*TASK GOAL*
Rewrite all of the data below as a numbered list with one line per item, and omit any blank lines.

*EXERCISE INPUT*
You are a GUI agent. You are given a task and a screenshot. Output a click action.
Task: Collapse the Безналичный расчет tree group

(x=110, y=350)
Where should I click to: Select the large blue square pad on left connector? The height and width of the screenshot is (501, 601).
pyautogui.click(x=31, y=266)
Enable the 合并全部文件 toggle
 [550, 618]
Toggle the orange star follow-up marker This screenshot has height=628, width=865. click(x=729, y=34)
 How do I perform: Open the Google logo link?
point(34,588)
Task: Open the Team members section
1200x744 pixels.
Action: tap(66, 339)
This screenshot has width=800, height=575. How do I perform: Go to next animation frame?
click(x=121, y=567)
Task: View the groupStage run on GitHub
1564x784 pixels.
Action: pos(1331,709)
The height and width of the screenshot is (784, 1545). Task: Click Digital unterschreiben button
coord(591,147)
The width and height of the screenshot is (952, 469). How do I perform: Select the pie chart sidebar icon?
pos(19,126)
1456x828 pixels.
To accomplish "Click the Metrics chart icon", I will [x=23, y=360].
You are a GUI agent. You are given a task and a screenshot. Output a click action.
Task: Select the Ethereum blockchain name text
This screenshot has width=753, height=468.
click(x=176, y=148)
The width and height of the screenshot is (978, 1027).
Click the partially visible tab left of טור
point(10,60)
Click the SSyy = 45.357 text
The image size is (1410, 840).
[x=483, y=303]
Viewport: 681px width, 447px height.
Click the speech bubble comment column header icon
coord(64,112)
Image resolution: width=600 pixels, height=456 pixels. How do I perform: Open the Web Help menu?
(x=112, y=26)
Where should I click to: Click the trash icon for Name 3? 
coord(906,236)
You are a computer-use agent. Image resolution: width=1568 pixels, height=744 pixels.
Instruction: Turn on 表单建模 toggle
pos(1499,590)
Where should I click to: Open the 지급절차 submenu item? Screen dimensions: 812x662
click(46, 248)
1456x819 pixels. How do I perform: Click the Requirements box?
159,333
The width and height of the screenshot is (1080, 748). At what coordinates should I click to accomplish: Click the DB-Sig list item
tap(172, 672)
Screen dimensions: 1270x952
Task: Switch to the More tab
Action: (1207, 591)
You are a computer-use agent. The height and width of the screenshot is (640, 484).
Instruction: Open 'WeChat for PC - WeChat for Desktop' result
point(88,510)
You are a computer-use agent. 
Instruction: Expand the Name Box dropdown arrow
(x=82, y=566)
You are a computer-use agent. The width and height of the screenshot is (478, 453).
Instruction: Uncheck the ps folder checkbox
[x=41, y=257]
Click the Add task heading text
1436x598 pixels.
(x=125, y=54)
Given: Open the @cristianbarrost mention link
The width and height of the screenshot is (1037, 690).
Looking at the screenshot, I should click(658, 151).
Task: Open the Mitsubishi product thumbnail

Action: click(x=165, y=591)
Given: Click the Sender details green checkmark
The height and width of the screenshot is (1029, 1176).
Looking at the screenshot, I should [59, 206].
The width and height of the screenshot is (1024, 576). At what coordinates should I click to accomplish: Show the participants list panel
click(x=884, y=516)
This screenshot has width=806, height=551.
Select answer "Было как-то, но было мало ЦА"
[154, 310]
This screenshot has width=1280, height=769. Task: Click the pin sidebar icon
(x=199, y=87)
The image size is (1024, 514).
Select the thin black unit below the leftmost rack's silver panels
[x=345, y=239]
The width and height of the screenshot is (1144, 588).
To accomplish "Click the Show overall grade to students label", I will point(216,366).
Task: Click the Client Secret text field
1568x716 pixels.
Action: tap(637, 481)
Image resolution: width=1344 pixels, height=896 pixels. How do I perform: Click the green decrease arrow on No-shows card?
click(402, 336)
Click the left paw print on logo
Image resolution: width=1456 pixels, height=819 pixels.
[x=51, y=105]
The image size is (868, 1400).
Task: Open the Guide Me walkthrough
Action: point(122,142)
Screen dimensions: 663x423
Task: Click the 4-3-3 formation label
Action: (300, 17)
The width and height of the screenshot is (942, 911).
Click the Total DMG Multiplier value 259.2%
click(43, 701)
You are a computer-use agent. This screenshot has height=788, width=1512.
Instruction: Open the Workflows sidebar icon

*ANSWER FOR THE TASK*
1. You are a GUI agent. You are given a task and a screenshot. Output a click action.
2. Task: Collapse the Безналичный расчет tree group
3. (x=110, y=350)
4. Where should I click to: Select the large blue square pad on left connector? The height and width of the screenshot is (501, 601).
5. pyautogui.click(x=31, y=266)
6. Enable the 合并全部文件 toggle
7.  [550, 618]
8. Toggle the orange star follow-up marker This screenshot has height=628, width=865. click(x=729, y=34)
9.  How do I perform: Open the Google logo link?
10. point(34,588)
11. Task: Open the Team members section
12. 1200x744 pixels.
13. Action: tap(66, 339)
14. This screenshot has width=800, height=575. How do I perform: Go to next animation frame?
15. click(x=121, y=567)
16. Task: View the groupStage run on GitHub
17. 1564x784 pixels.
18. Action: pos(1331,709)
19. The height and width of the screenshot is (784, 1545). Task: Click Digital unterschreiben button
20. coord(591,147)
21. The width and height of the screenshot is (952, 469). How do I perform: Select the pie chart sidebar icon?
22. pos(19,126)
23. 1456x828 pixels.
24. To accomplish "Click the Metrics chart icon", I will [x=23, y=360].
25. You are a GUI agent. You are given a task and a screenshot. Output a click action.
26. Task: Select the Ethereum blockchain name text
27. This screenshot has width=753, height=468.
28. click(x=176, y=148)
29. The width and height of the screenshot is (978, 1027).
30. Click the partially visible tab left of טור
31. point(10,60)
32. Click the SSyy = 45.357 text
33. The image size is (1410, 840).
34. [x=483, y=303]
35. Viewport: 681px width, 447px height.
36. Click the speech bubble comment column header icon
37. coord(64,112)
38. Image resolution: width=600 pixels, height=456 pixels. How do I perform: Open the Web Help menu?
39. (x=112, y=26)
40. Where should I click to: Click the trash icon for Name 3? 
41. coord(906,236)
42. You are a computer-use agent. Image resolution: width=1568 pixels, height=744 pixels.
43. Instruction: Turn on 表单建模 toggle
44. pos(1499,590)
45. Where should I click to: Open the 지급절차 submenu item? Screen dimensions: 812x662
46. click(46, 248)
47. 1456x819 pixels. How do I perform: Click the Requirements box?
48. 159,333
49. The width and height of the screenshot is (1080, 748). At what coordinates should I click to accomplish: Click the DB-Sig list item
50. tap(172, 672)
51. Screen dimensions: 1270x952
52. Task: Switch to the More tab
53. Action: (1207, 591)
54. You are a computer-use agent. The height and width of the screenshot is (640, 484).
55. Instruction: Open 'WeChat for PC - WeChat for Desktop' result
56. point(88,510)
57. You are a computer-use agent. 
58. Instruction: Expand the Name Box dropdown arrow
59. (x=82, y=566)
60. You are a computer-use agent. The width and height of the screenshot is (478, 453).
61. Instruction: Uncheck the ps folder checkbox
62. [x=41, y=257]
63. Click the Add task heading text
64. 1436x598 pixels.
65. (x=125, y=54)
66. Given: Open the @cristianbarrost mention link
67. The width and height of the screenshot is (1037, 690).
68. Looking at the screenshot, I should click(658, 151).
69. Task: Open the Mitsubishi product thumbnail
70. Action: click(x=165, y=591)
71. Given: Click the Sender details green checkmark
72. The height and width of the screenshot is (1029, 1176).
73. Looking at the screenshot, I should [59, 206].
74. The width and height of the screenshot is (1024, 576). At what coordinates should I click to accomplish: Show the participants list panel
75. click(x=884, y=516)
76. This screenshot has width=806, height=551.
77. Select answer "Было как-то, но было мало ЦА"
78. [154, 310]
79. This screenshot has width=1280, height=769. Task: Click the pin sidebar icon
80. (x=199, y=87)
81. The image size is (1024, 514).
82. Select the thin black unit below the leftmost rack's silver panels
83. [x=345, y=239]
84. The width and height of the screenshot is (1144, 588).
85. To accomplish "Click the Show overall grade to students label", I will point(216,366).
86. Task: Click the Client Secret text field
87. 1568x716 pixels.
88. Action: tap(637, 481)
89. Image resolution: width=1344 pixels, height=896 pixels. How do I perform: Click the green decrease arrow on No-shows card?
90. click(402, 336)
91. Click the left paw print on logo
92. Image resolution: width=1456 pixels, height=819 pixels.
93. [x=51, y=105]
94. The image size is (868, 1400).
95. Task: Open the Guide Me walkthrough
96. Action: point(122,142)
97. Screen dimensions: 663x423
98. Task: Click the 4-3-3 formation label
99. Action: (300, 17)
100. The width and height of the screenshot is (942, 911).
101. Click the Total DMG Multiplier value 259.2%
102. click(43, 701)
103. You are a computer-use agent. This screenshot has height=788, width=1512.
104. Instruction: Open the Workflows sidebar icon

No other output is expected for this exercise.